Uma parceria sem prestígio
Para garantir que o projeto fosse o mais tranquilo possível, a JBT criou uma equipe dedicada que trabalhou em estreita colaboração com a equipe da Norsk Kylling, criando um relacionamento pessoal e profissional.
“Durante toda a fase de instalação e start-up, estivemos quase constantemente no local, o que criou um verdadeiro espírito de equipe e muito engajamento”, afirma Teddy Svensson, Gerente de Engenharia da JBT. “Para nós, o foco principal é o cliente. Se houvesse algum problema e não estivéssemos presentes, viajávamos imediatamente para Orkanger para resolvê-lo.”
É essencial focar na resolução de problemas para manter um bom relacionamento e criar um projeto bem-sucedido. "Quando todos trabalhamos em equipe, sem pressão, conseguimos encontrar as melhores soluções e aprender uns com os outros", diz Teddy Svensson.
A JBT também ajudou a Norsk Kylling a desenvolver receitas para os maiores rendimentos e treinou sua equipe para usar os sistemas CIP para otimizar o consumo de água, detergente e energia.

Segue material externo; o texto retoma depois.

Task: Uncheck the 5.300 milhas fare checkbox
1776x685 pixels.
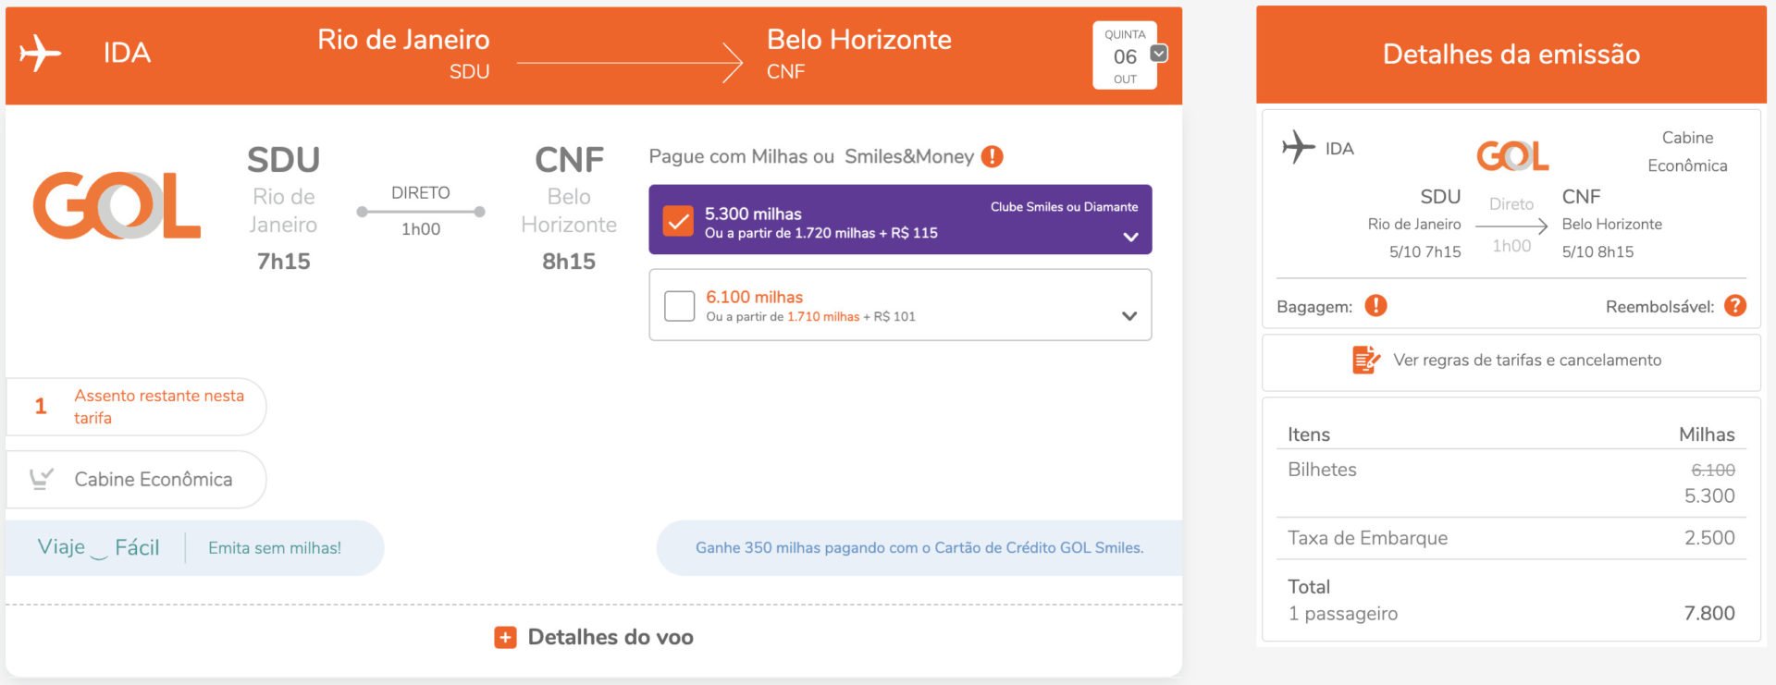Action: click(x=678, y=221)
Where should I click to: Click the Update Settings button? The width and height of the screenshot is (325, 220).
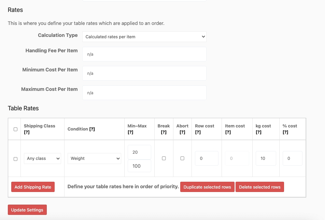tap(27, 210)
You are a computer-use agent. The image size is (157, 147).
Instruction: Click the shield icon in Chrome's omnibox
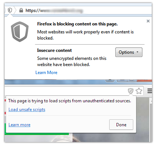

“A colaboração com a JBT foi perfeita, embora eu ache que, às vezes, ambos sentimos que este era um projeto desafiador”, diz Håvard Staverlökk. “É preciso reconhecer que existem desafios e encontrar soluções juntos. Eu diria que tanto a JBT quanto a Norsk Kylling se revezaram para resolver nossos desafios no projeto e, dessa forma, conseguimos concluí-lo da melhor maneira possível.”